I. En fait
A. 1) Le 3 septembre 2018, «RTS info» publie un article intitulé «Renforcement de l’autonomie catalane promis par Pedro Sanchez». L’article est accompagné d’un secondaire, sous le titre «La Catalogne en crise depuis 2017». Un rappel qui fait remonter la crise au 1er octobre 2017, «quand l’ancien président indépendantiste Carles Puigdemont a organisé un référendum d’autodétermination, malgré l’interdiction proclamée par le gouvernement central».

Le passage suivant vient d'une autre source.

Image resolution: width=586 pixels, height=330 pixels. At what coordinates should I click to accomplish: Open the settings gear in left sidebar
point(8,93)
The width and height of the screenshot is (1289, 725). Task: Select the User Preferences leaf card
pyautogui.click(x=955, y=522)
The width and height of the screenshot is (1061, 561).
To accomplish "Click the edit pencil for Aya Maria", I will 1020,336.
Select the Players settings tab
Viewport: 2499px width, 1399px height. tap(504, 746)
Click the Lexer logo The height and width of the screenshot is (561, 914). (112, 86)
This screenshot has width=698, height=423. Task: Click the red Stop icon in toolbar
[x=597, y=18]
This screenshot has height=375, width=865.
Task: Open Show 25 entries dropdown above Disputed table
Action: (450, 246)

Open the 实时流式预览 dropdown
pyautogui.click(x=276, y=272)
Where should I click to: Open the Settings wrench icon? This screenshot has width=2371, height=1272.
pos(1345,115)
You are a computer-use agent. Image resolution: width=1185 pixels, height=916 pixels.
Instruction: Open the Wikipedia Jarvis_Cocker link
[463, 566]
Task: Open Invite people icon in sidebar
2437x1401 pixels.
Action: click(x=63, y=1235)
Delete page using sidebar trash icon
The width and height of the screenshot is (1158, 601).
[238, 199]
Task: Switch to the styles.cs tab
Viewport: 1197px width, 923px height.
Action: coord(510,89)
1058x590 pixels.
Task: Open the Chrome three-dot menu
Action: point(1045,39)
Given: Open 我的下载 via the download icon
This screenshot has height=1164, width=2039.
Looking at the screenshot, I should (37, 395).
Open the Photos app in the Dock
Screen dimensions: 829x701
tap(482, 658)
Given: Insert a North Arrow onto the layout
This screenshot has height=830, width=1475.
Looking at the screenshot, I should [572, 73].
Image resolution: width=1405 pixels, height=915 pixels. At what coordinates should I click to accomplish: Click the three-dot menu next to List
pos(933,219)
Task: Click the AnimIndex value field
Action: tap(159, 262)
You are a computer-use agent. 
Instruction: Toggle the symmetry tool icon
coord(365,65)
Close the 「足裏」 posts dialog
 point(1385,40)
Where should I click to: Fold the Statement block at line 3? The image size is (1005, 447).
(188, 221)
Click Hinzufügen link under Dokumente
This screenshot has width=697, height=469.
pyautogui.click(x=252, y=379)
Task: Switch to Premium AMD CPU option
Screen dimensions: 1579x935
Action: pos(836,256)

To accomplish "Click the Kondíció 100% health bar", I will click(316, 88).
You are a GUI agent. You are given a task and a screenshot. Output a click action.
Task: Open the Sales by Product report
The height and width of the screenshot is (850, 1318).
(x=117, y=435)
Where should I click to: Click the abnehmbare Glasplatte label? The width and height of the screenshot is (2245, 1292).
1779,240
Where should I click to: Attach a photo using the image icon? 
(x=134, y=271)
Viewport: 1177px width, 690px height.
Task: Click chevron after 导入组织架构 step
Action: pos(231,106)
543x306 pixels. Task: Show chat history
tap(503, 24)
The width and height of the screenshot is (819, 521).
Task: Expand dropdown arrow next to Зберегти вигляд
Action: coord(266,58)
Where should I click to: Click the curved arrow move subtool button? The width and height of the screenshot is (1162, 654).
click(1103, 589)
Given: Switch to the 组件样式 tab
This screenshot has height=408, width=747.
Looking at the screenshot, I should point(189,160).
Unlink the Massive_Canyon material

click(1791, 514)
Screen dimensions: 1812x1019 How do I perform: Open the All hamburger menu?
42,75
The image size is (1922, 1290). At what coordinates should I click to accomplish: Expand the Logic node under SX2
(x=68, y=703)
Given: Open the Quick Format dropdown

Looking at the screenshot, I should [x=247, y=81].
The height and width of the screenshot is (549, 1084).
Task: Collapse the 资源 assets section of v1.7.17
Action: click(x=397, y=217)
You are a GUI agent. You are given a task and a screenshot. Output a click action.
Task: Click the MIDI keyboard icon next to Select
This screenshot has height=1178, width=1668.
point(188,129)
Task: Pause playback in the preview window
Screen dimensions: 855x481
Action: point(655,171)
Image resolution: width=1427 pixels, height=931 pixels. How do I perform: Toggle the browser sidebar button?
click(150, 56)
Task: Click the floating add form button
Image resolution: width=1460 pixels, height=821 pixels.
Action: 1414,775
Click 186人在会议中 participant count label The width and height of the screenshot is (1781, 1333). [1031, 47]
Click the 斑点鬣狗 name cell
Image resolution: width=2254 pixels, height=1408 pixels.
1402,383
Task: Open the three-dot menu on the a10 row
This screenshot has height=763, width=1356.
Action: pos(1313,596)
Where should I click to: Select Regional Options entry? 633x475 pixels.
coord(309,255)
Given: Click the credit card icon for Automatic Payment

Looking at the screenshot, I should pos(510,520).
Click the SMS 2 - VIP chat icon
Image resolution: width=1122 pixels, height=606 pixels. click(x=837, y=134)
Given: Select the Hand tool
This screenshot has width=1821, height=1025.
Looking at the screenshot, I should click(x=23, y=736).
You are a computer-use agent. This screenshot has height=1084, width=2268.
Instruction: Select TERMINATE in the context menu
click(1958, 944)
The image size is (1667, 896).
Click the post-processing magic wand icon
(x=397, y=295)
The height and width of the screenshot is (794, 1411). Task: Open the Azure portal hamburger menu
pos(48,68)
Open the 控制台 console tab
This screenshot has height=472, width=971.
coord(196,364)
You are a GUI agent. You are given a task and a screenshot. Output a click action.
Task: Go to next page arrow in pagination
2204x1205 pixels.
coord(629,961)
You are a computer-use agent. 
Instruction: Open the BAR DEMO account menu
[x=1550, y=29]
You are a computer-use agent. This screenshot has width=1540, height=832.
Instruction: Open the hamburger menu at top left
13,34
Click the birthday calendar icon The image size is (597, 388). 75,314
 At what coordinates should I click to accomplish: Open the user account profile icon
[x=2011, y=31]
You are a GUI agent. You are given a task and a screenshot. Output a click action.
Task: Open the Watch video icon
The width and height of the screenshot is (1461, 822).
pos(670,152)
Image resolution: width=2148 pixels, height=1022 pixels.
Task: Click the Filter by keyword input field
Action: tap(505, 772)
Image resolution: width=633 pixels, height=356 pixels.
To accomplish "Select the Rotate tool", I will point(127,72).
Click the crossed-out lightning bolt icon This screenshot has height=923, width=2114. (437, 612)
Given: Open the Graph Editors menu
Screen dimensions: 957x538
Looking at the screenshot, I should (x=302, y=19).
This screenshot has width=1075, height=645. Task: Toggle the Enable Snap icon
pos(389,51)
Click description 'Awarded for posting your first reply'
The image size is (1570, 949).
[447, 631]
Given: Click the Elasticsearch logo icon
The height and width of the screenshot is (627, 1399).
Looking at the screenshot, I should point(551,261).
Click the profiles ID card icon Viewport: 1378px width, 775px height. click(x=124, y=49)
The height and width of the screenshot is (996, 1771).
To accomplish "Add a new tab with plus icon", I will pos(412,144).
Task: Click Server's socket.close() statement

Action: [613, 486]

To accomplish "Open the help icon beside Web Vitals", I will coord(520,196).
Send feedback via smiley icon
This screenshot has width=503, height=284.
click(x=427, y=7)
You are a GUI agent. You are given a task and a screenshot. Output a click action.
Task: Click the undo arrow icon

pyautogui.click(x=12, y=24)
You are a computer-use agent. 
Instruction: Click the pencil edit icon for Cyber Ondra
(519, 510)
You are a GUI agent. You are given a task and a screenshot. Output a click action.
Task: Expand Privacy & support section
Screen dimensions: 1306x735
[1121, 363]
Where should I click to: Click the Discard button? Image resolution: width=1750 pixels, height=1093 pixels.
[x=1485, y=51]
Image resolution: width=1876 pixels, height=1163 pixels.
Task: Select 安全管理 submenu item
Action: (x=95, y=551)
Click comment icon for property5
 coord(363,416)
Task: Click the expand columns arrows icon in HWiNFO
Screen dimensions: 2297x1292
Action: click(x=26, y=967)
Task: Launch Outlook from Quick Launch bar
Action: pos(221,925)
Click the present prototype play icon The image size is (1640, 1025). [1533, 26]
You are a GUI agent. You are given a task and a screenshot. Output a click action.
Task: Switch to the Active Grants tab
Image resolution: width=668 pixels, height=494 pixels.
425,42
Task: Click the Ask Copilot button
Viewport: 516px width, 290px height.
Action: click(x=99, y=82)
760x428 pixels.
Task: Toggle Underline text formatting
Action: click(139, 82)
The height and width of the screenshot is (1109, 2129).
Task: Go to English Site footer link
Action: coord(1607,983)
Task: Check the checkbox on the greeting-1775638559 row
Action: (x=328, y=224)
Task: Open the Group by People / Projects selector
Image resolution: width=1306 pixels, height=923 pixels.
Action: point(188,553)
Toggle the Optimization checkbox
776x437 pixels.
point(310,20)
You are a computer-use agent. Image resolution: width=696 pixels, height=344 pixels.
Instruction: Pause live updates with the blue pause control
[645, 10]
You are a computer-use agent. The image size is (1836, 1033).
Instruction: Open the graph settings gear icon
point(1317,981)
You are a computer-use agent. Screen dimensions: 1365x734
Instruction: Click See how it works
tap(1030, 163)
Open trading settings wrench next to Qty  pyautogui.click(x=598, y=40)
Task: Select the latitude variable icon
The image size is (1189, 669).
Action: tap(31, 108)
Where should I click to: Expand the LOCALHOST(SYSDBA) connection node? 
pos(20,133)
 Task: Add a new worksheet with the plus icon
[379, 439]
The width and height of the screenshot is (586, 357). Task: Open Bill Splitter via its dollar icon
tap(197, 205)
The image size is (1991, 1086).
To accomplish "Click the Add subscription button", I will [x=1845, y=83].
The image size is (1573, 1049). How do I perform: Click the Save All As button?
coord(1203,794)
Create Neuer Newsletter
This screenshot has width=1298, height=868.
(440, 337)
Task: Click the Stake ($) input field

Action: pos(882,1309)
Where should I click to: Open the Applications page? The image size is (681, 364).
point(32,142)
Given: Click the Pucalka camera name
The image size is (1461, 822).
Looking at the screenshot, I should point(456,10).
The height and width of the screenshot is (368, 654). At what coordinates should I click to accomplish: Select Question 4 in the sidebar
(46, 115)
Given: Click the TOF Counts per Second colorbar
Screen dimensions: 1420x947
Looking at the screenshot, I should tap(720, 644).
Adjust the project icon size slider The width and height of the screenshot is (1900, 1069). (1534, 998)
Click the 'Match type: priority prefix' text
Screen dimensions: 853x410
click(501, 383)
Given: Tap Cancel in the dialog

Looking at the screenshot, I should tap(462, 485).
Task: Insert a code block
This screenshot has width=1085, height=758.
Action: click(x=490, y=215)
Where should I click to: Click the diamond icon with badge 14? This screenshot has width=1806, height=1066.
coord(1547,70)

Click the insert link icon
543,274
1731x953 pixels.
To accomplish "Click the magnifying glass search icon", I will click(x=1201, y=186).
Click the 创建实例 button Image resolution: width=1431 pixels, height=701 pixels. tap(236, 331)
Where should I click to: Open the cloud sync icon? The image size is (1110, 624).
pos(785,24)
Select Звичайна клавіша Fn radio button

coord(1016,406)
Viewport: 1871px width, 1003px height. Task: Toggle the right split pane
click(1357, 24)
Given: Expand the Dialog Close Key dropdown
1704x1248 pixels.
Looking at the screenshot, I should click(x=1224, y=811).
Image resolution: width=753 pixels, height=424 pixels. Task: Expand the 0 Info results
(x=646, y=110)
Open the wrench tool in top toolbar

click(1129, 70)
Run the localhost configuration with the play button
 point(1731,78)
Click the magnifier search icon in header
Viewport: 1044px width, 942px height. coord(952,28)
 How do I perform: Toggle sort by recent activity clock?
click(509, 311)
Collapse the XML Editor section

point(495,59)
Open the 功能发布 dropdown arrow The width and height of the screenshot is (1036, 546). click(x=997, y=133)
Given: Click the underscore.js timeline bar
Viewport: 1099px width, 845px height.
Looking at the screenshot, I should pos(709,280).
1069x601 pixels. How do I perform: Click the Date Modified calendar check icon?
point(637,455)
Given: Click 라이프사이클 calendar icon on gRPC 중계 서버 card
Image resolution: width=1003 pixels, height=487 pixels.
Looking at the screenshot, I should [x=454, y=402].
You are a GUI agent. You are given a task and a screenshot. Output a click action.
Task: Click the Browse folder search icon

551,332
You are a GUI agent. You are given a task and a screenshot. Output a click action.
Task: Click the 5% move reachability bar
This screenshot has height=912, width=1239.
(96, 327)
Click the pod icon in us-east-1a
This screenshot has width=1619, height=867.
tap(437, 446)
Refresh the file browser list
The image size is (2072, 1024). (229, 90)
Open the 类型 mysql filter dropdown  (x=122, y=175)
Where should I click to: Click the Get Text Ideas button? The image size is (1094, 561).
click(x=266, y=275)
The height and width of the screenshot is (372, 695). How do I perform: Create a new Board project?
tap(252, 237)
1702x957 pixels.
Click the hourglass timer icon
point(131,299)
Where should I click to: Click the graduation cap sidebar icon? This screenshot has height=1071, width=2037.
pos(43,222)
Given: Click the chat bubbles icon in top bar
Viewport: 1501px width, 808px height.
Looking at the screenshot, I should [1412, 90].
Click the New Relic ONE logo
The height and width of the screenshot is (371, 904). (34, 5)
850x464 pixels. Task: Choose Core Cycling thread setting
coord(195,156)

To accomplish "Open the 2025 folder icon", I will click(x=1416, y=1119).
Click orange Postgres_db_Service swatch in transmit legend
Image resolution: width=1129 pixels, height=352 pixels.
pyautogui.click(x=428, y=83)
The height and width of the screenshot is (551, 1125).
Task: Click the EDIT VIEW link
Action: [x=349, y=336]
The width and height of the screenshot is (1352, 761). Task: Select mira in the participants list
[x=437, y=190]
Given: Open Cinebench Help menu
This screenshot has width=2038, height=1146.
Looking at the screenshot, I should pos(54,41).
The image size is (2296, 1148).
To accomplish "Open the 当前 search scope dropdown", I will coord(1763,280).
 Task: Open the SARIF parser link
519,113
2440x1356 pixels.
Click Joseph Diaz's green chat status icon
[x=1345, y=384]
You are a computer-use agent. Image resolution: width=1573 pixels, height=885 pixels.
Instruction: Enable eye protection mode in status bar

A. 2) Le 5 septembre 2018, un autre article de «RTS info», basé sur une dépêche ATS, est intitulé «Les indépendantistes catalans reprennent l’offensive politique». L’article se conclut par la phrase suivante: «A son arrivée au pouvoir en juin, Pedro Sanchez avait adopté un ton plus modéré que son prédécesseur Mariano Rajoy envers les séparatistes, et avait levé la tutelle.»
A. 3) Le 2 octobre 2018, nouvel article de «RTS info» basé sur une dépêche ATS: «Heurts à Barcelone un an après le référendum d’autodétermination». L’article décrit plusieurs incidents: des barrières protégeant l’entrée du parlement régional renversées par des manifestants, provoquant une réplique des policiers régionaux; des actions coups de poing de groupes indépendantistes radicaux qui se sont multipliées à travers la Catalogne. Cela à l’occasion du 1er anniversaire du référendum d’autodétermination voulu par l’exécutif catalan et «interdit par Madrid». Un article secondaire ajoute que «le chef du gouvernement espagnol Pedro Sanchez a vertement rappelé à l’ordre (…) le président indépendantiste catalan Quim Torra, (…) accusé d’‹encourager les radicaux›.»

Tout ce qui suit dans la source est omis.